The School Board unanimously adopted a grant agreement, and will now wait for a final announcement Thursday from the foundation. Other potential winners in the national effort include school districts in Memphis and Pittsburgh, as well as a group of Los Angeles charter schools.
"This has been a long time coming," said Hillsborough superintendent MaryEllen Elia, referring to the nine month application process. "I am so pleased we've moved to the next step in this process."
If it wins, the district has promised to revamp its entire system for recruiting, training and retaining high-quality teachers over the next seven years. It would introduce a new performance pay system — optional for veteran teachers and mandatory for rookies — and mentor the new ones intensively.
The district would also create a corps of peer evaluators to help support and rate every teacher in the 190,000-student district and weed out those who fail to perform.
By itself, the grant would be a windfall for a school district that has been pushed to the edge of furloughing teachers because of a shortfall in state funding. But Hillsborough has pledged to match the Gates money with $102 million over the seven-year life of the grant, and expects additional costs of more than $30 million per year thereafter.
Financial pressures forced one district, Omaha, Neb., to withdraw its grant application. But Hillsborough officials have said they would redirect funds already reserved for similar activities, such as teacher mentoring and evaluation, and pursue private and federal grants for the remainder.
A visiting foundation official left little doubt the district would be among the leaders of its latest, $1 billion effort to improve American schools.
"The Bill & Melinda Gates Foundation is seeking educational lighthouses across the country," senior program officer Don Shalvey told the board. He said the foundation would be entering a partnership "that I truly believe will make a difference not only for the youngsters of Hillsborough County, but for youngsters across the nation."
Hillsborough would become one of a handful of "deep dive" research sites for the foundation, which hopes to use the data to settle a national debate on how best to identify and develop effective teachers.
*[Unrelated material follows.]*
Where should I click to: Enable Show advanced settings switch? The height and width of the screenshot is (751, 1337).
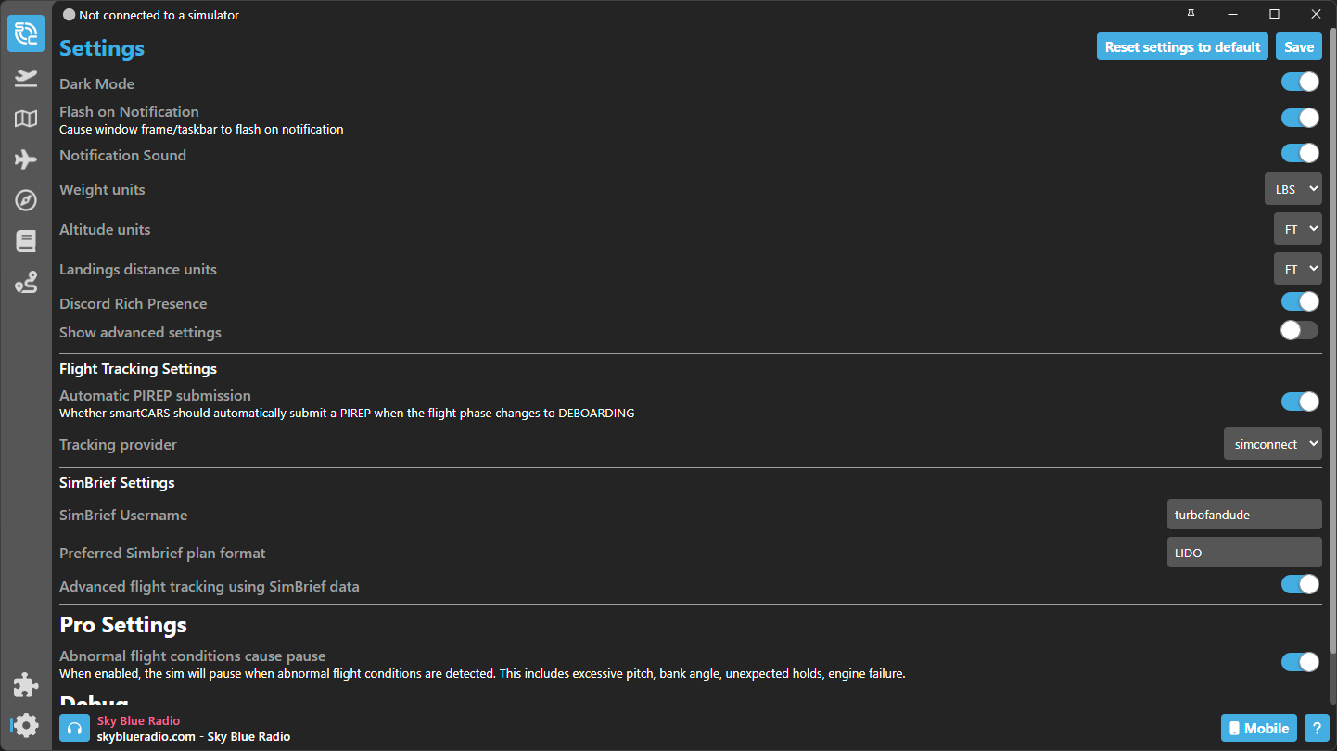[1299, 330]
The foundation has said it wants to use student data and performance pay incentives to invigorate American schools, with the goal of ensuring that 80 percent of U.S. graduates are prepared for college.
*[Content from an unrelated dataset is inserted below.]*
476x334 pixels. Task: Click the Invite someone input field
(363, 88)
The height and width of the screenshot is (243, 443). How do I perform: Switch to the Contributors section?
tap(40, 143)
But the district faces big changes, School Board members said Tuesday.
"It's not always easy, but it's very clear what has to be done," said member Candy Olson. "And I think the challenge is going to come when we have a teacher in front of us that we have to consider for termination."
"We know a good teacher's impact lasts for years, and the same goes for a not-so-good teacher," she added.
Member Doretha Edgecomb said she was confident teachers would rise to that challenge, particularly with the added support. "I think there may be the possibility we'll have some turnaround teachers," she said.
But chairwoman Carol Kurdell said there might also be some push back from those who don't like change.
"Some people will be shocked," she said. "It's a process we'll have to work through."
And the teachers' union membership must agree to any contract changes, including those related to pay and evaluation. Officials said the district was already planning a series of seven town hall meetings in December and January to explain the grant to its teachers and staff.
One goal: "To kind of crush the rumor mill and let them know the time frame, that everything isn't going to happen at once," said Nick Whitman, executive director of the union, the Hillsborough Classroom Teachers' Association.
"My role isn't really to be a cheerleader for this," he added. "My job is to make sure our endorsement of those policies is implemented in a way that is most protective of our members."
That effort will go into full swing as soon as the grant is officially awarded, officials said.
"If all goes as planned, we will immediately begin implementing this proposal, hiring staff and communicating with teachers," Elia said.